A radical, left-wing student web site described the university's decision to fire Mirzekhanov as the action of a police state and likened it to Stalin's reign of terror in 1937. The young people who posted this commentary obviously had a rather vague idea of what really happened in this country in 1937. Otherwise, it would never have occurred to them to compare the persecution of a politically suspect professor to Stalin's purges. Mirzekhanov got the sack, after all, not a bullet in the brain.
Our education system is nevertheless in crisis. Whatever the real reason may be for Mirzekhanov's removal, you can't help but notice that it occurred immediately after he was criticized by Vyacheslav Volodin, a State Duma deputy speaker from United Russia.
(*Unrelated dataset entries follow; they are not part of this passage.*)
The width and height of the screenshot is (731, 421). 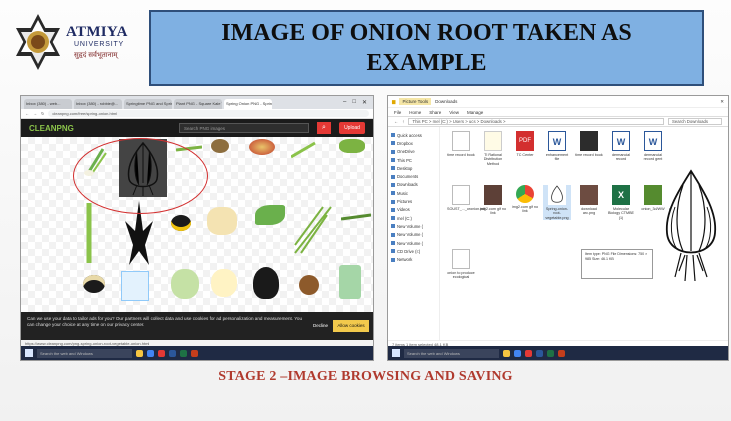 What do you see at coordinates (414, 201) in the screenshot?
I see `nav-item: Pictures` at bounding box center [414, 201].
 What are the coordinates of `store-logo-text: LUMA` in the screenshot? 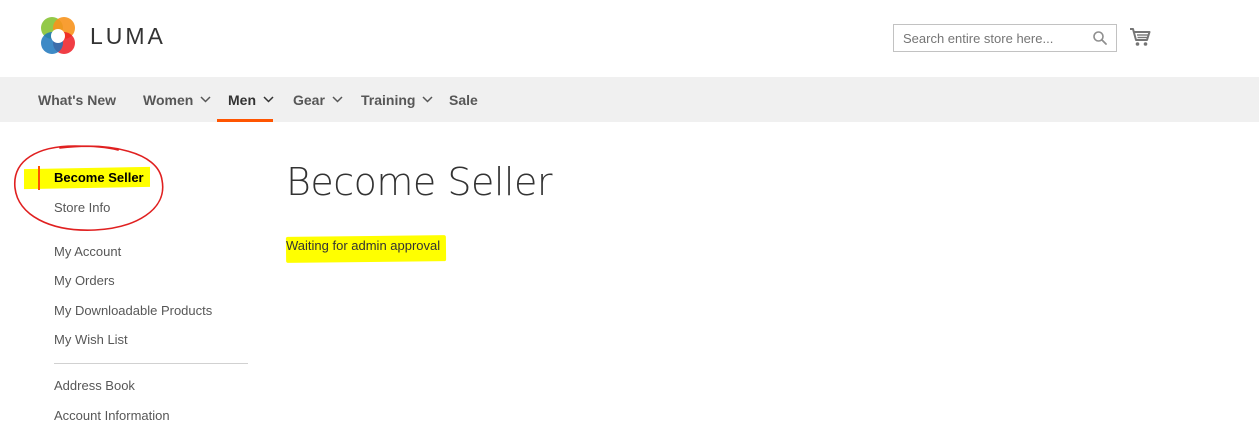 It's located at (128, 36).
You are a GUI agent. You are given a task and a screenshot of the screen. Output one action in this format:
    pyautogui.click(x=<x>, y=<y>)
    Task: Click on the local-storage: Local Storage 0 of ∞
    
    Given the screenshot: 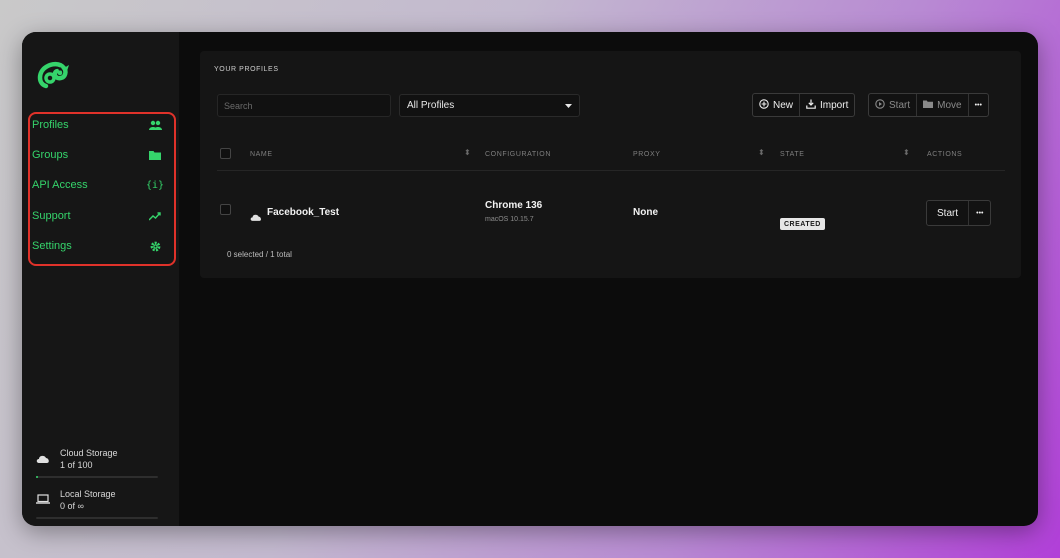 What is the action you would take?
    pyautogui.click(x=101, y=504)
    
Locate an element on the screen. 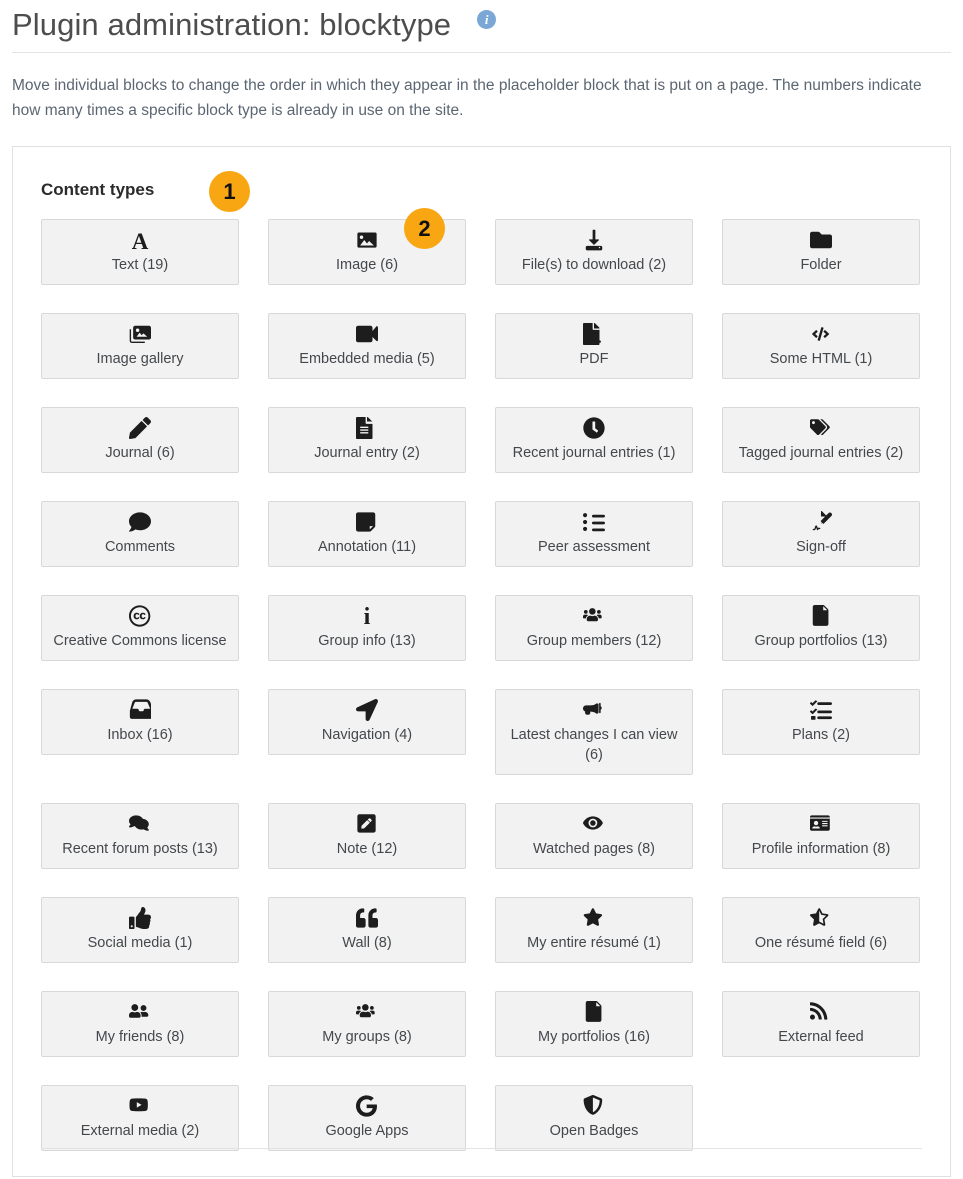 This screenshot has width=963, height=1179. comment-icon is located at coordinates (140, 524).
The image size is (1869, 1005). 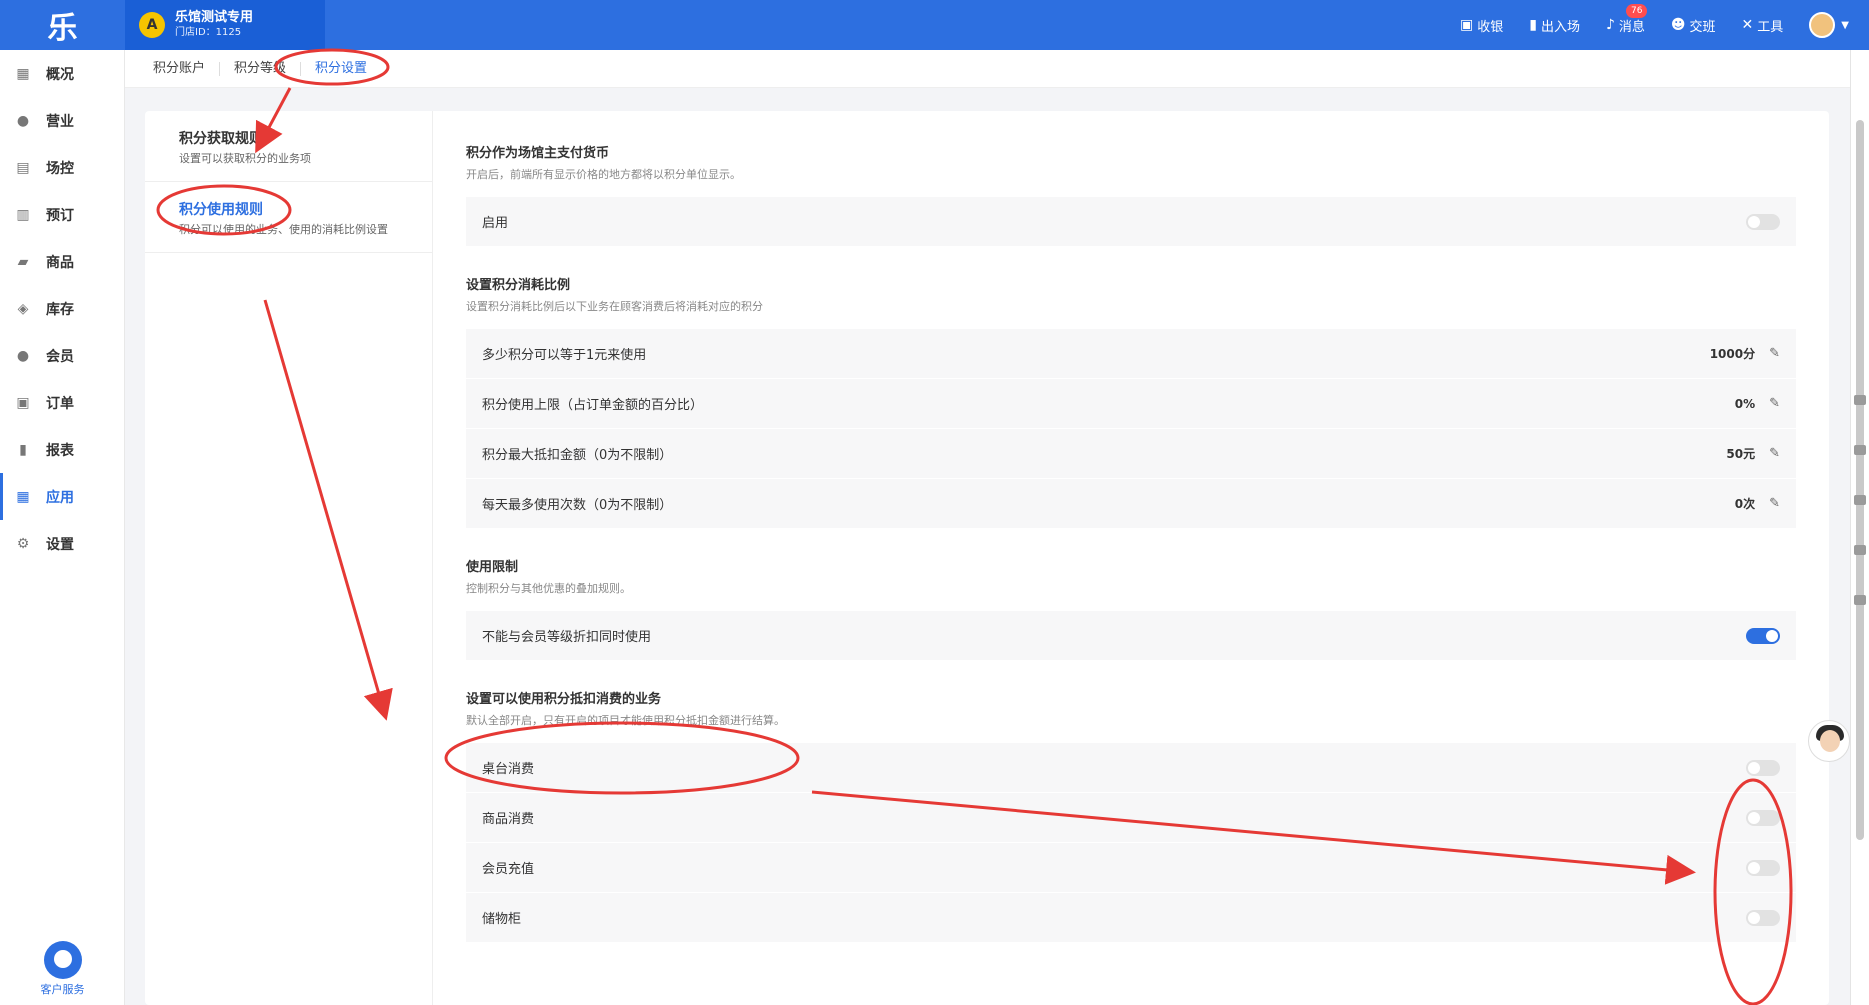 I want to click on tab-bar: 积分账户 积分等级 积分设置, so click(x=988, y=69).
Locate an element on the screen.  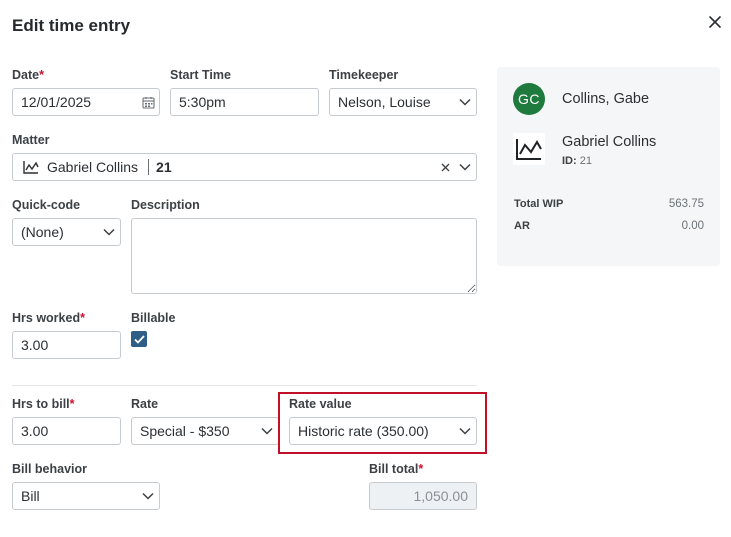
close-button is located at coordinates (715, 22).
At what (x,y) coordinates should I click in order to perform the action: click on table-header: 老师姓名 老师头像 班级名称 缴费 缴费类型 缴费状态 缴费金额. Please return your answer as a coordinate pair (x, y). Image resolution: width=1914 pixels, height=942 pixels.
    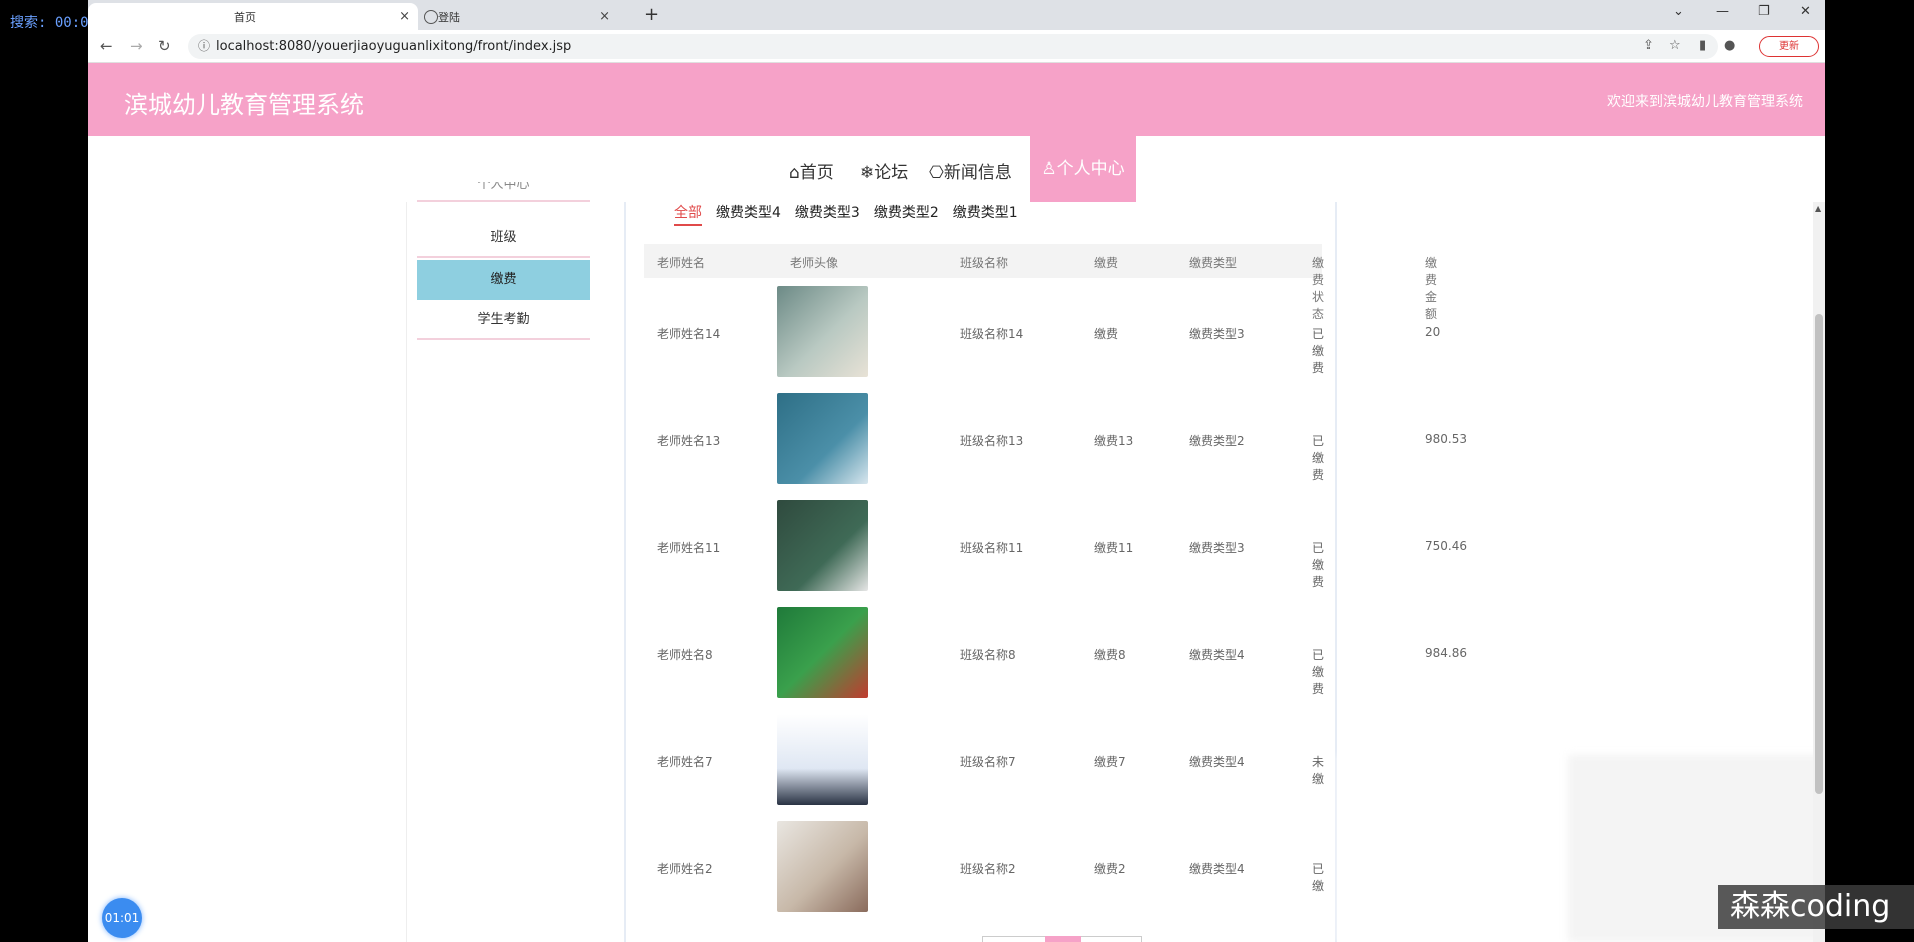
    Looking at the image, I should click on (1040, 282).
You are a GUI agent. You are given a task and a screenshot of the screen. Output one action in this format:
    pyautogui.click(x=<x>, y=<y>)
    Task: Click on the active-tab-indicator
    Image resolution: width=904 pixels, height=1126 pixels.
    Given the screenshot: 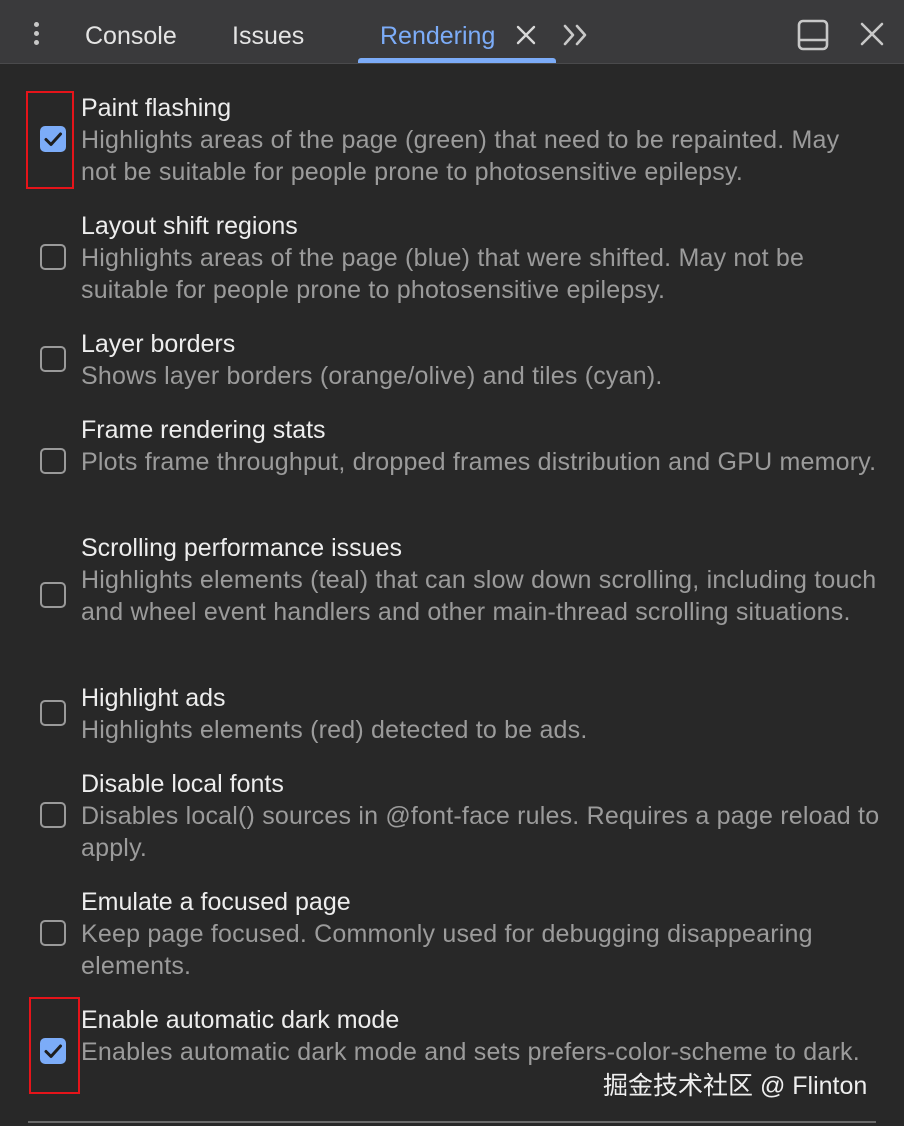 What is the action you would take?
    pyautogui.click(x=457, y=60)
    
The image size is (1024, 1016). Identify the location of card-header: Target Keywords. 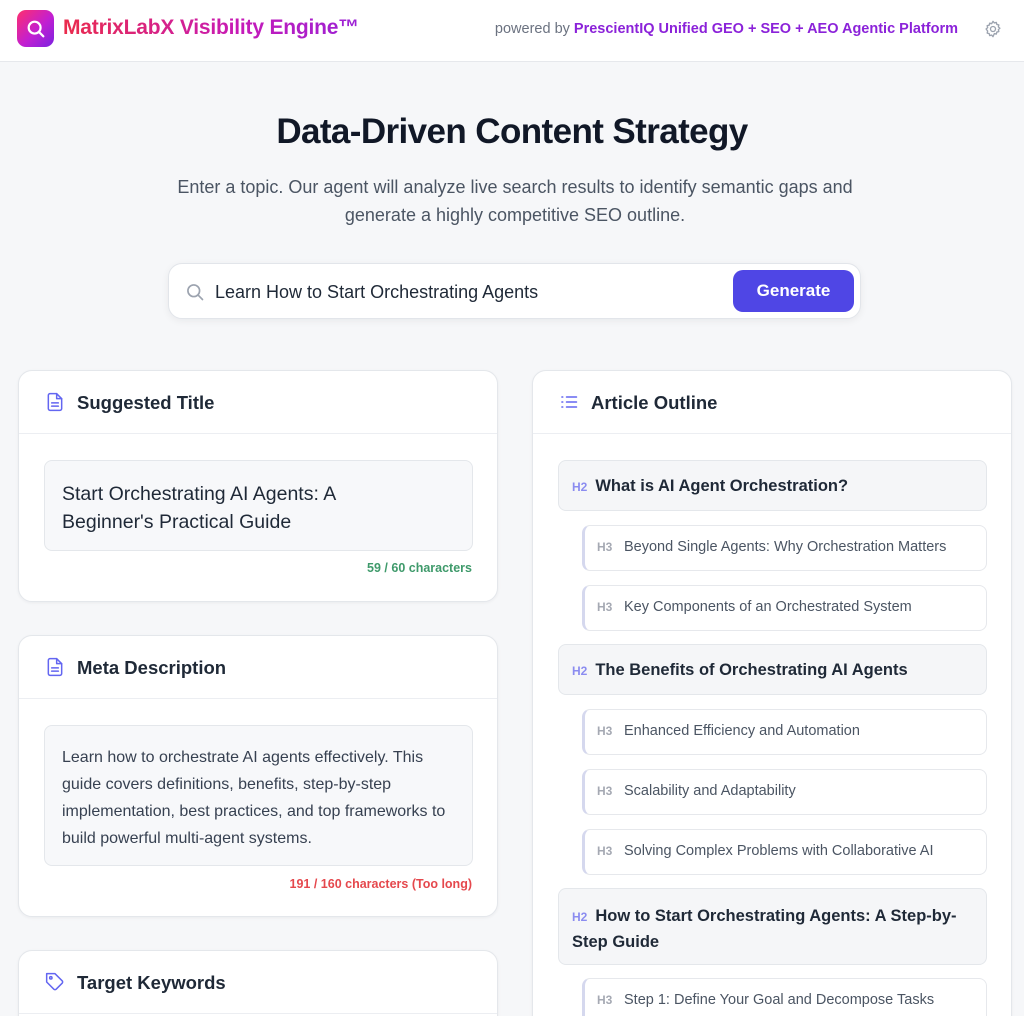
(258, 982).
The response from Saratov State University officials was speedy even by Soviet standards, and today we supposedly have a multiparty political system. Moreover, as Mirzekhanov pointed out, deans at the university are elected by a faculty council.
While the administrators in Saratov are weeding out unsuitable professors, the bureaucrats in Moscow are pushing ahead with education reform. Most recently, they have proposed replacing university entrance exams in history with a standardized test. Professional historians have panned the new test, which assesses little more than an applicant's knowledge of important names and dates - and doesn't even do this very well. The well-known historian Alexander Shubin went on television recently and read a few passages from the test, which contained blatant factual errors.
Errors can be corrected, of course, but what do you do when the testing methodology is flawed? Under the guise of purging "subjectivity" from the social sciences, the government's reform program in fact aims to root out nonconformism and, more broadly, independent thought. For each question there will be one correct answer. No nuances, no considering both sides of an issue, no personal conclusions. One-dimensional knowledge for a society of one-dimensional people.
Curiously, the government justifies the introduction of standardized entrance exams as a measure to fight corruption in the universities, specifically bribery in the admissions process, which includes indirect bribes in the form of payments to secondary school teachers for extra tuition and exam coaching. Corruption certainly exists in our schools, and it is growing as the financing and prestige of education in society continue to decline.
At the same time, education officials act as though they are unaware that paying a bribe to the examiner is no longer the most effective way for well-off young people to buy their way into university. All universities and institutes reserve a certain number of spots in the entering class for fee-paying students, which they sell in full accordance with the law. The number of fee-paying spots will rise steadily under the government's current policy, which is supported by United Russia. In fact, this is the main goal of the ongoing reform program.
But the introduction of a standardized history test, like many other recent innovations, has nothing to do with combating corruption in our schools. We are witnessing the segregation of education, in which access to vital knowledge will be restricted for the majority of young people who can't afford to buy their way into the system. The new education system is not aimed at shaping free men and women and responsible citizens who are capable of independent thought, but specialists capable of little more than carrying out specific and clearly defined orders from their superiors. The mechanisms of social control also include advertising, television programming and the state-controlled media.
The ruling elite has no intention of abandoning its own scions to this fate, however. A few prestigious universities will be reserved for the children of privilege, and most of our future leaders will be educated abroad.
The main weak spot in this plan is the current transition period, when there are still teachers accustomed to thinking for themselves, and students accustomed to asking questions.